23 May 2002, 848 words
Some people, most of whom weigh over 200 pounds, consider cooking to be an art. It is true that cooking, like art, is often a means of self-expression, especially if you eat beans. Unfortunately, we in Trinidad and Tobago tend to ignore the deeper aspects of life and eat merely in order to enjoy ourselves. But, historically, food has often been a means of transforming society, as when Marie Antoinette advised starving peasants to eat cake. This helped spark off the French Revolution, whose values were Liberté, Fraternité, Egalité, and cordon bleu. Here is just a small sample of recipes which influence this country's politics.
Manning Oil Down. The ingredients for this traditional African dish include one breadfruit, which must be blessed before being peeled and seeded. You will also need a1/2 lb of salted pigtail, which must be cut into two-inch pieces in order to avoid insecurity, since the boy working better than ever. Bless this too.
You will also require 1 hot green pepper, which is also a euphemism for the kind of young woman who gets a clerical job in the party even if she can't figure out the alphabetical filing system; 1 onion chopped small as a warning to ambitious politicians like Keith Rowley; and 2 cloves of garlic crushed like democracy in an 18-18 tie. Bless them all.
The salted pigtail must be boiled in water until it is approximately as soft as Manning's brain. The water must then be discarded like jhandis at the Prime Minister's residence. Add breadfruit to boiled pigtail and cover with 1 cup holy water. Add two cups of coconut water, these two cup of course having been carefully selected from a truckload of coconuts picked and brought fresh from Manzanilla. Make sure the truck and each coconut has been blessed and hire the relative of a Government Minister to provide security. Add chive, onions, chadon bene, garlic and green pepper, and bless them. Hire a PNM supporter as a smell and taste consultant. Boil until the liquid has boiled down and the breadfruit is as soft as the car loans for Government Ministers.
The final ingredients needed will be 2 Mercedes Benz, 1 Patrol jeep, and 2 motorcycles with police officers to transport the meal down to San Fernando.
Panday Garam Masala. You will need 6 tbsp. coriander seeds, 5 tbsp. whole grain geera seeds, 3 tsp. elaichi seeds. Use a pseudo-English accent to pronounce all these names. You will also need 1 1/2 tsp. cloves, 4 pieces cinnamon sticks, and 1 nutmeg. You can buy these ingredients at the usual price using your secret foreign bank account, or you can pay ten times the normal cost with taxpayers' dollars. You will also need 1 1/2 tbsp. whole grain black pepper, which you must pretend to like since without it you will not win the election.

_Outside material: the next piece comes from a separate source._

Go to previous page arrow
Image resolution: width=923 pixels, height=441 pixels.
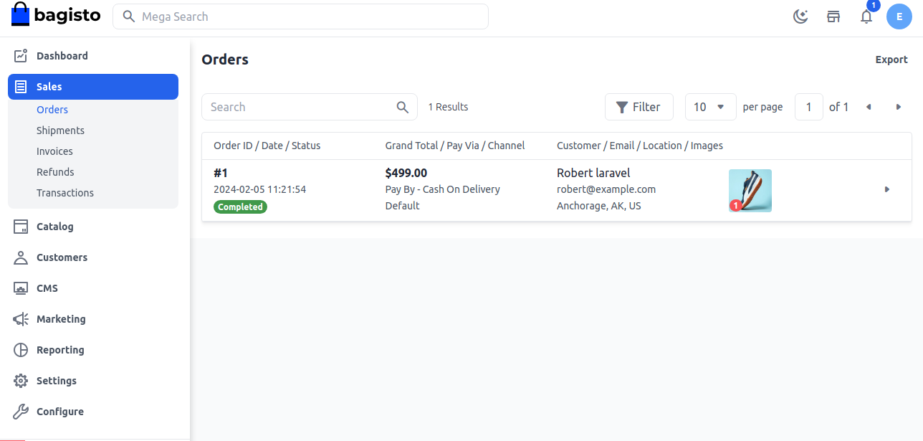point(869,107)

Roast the spices separately, as if they belong to different castes. Grind the ingredients separately to please Indian voters, but then mix them all together so you get a lot of financing and a few Creole votes. Grate nutmeg and add to mixture, so the whole dish tastes as nutty as Panday's rhetoric.
Hazel's Coo-Coo. For this succulent and fattening dish, you will require 2 cups coconut milk, milked from the best cows. You will also need 4-6 medium-sized ochros. Buy a truckload of ochros and a pair of callipers so you can measure what size what a medium-sized one is.

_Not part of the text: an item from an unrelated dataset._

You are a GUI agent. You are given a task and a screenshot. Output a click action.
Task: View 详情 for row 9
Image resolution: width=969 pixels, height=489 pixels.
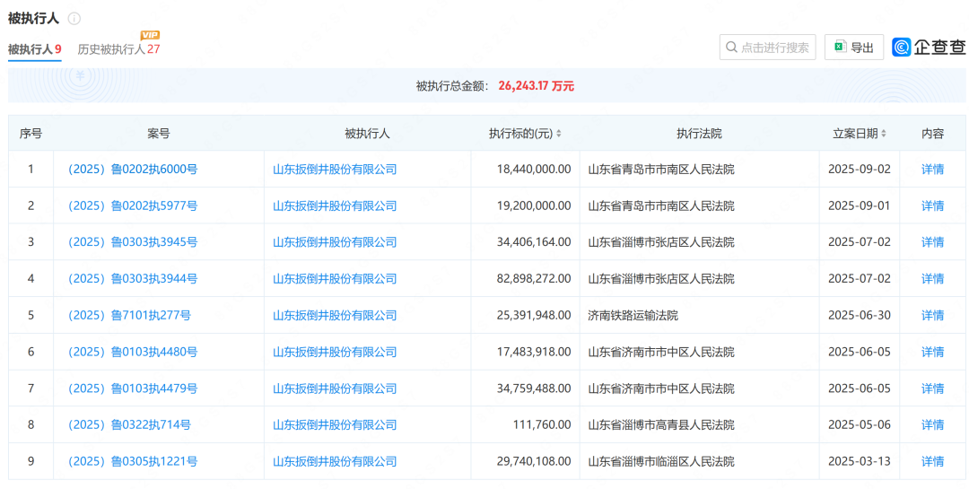point(932,461)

Combine the milk, salt, margarine and ochros in heavy-bottomed saucepan. In order to estimate what heavy is, invite member of PNM's FAB while cooking. Add cornmeal 1/3 at a time, making sure you hire a Maths tutor to estimate the correct fraction. Whisk until thoroughly mixed in, like a PNM housing scheme in Central Trinidad. Cook on low heat for 10-15 minutes stirring occasionally, just like Hazel does her job at the Education Ministry.
Oma's Spiced Lamb Curry. You will need boneless lamb, which is most easily obtained by killing UNC MPs. Also onions, almonds, oil, cumin seeds, cinnamon, chilli powder, bay leaf, coriander and black peppercorn and black cardamom, these last two being mere dressing. Buy ten times more than you need at three times the normal prices, billing taxpayers. Eat as much as you can and, if there are any poor people around, feed the dogs instead.
Roast Turkey. This traditional Xmas recipe can - and is - used by any practising politician. You will need 1 large turkey, or about two-thirds of the voting populace. In case of bird, wash turkey and wipe dry; in case of populace, brainwash and wipe their pockets clean. Fill neck cavity of bird with stuffing, stuff head cavity of electorate with empty promises. With bird, fold over skin and skewer closed; with citizens, fold over wallets and skewer them right up the you-know-what. Place turkey in roasting pan, roast at medium low temperature; voters should be placed in monkey-pants and roasted until the next election.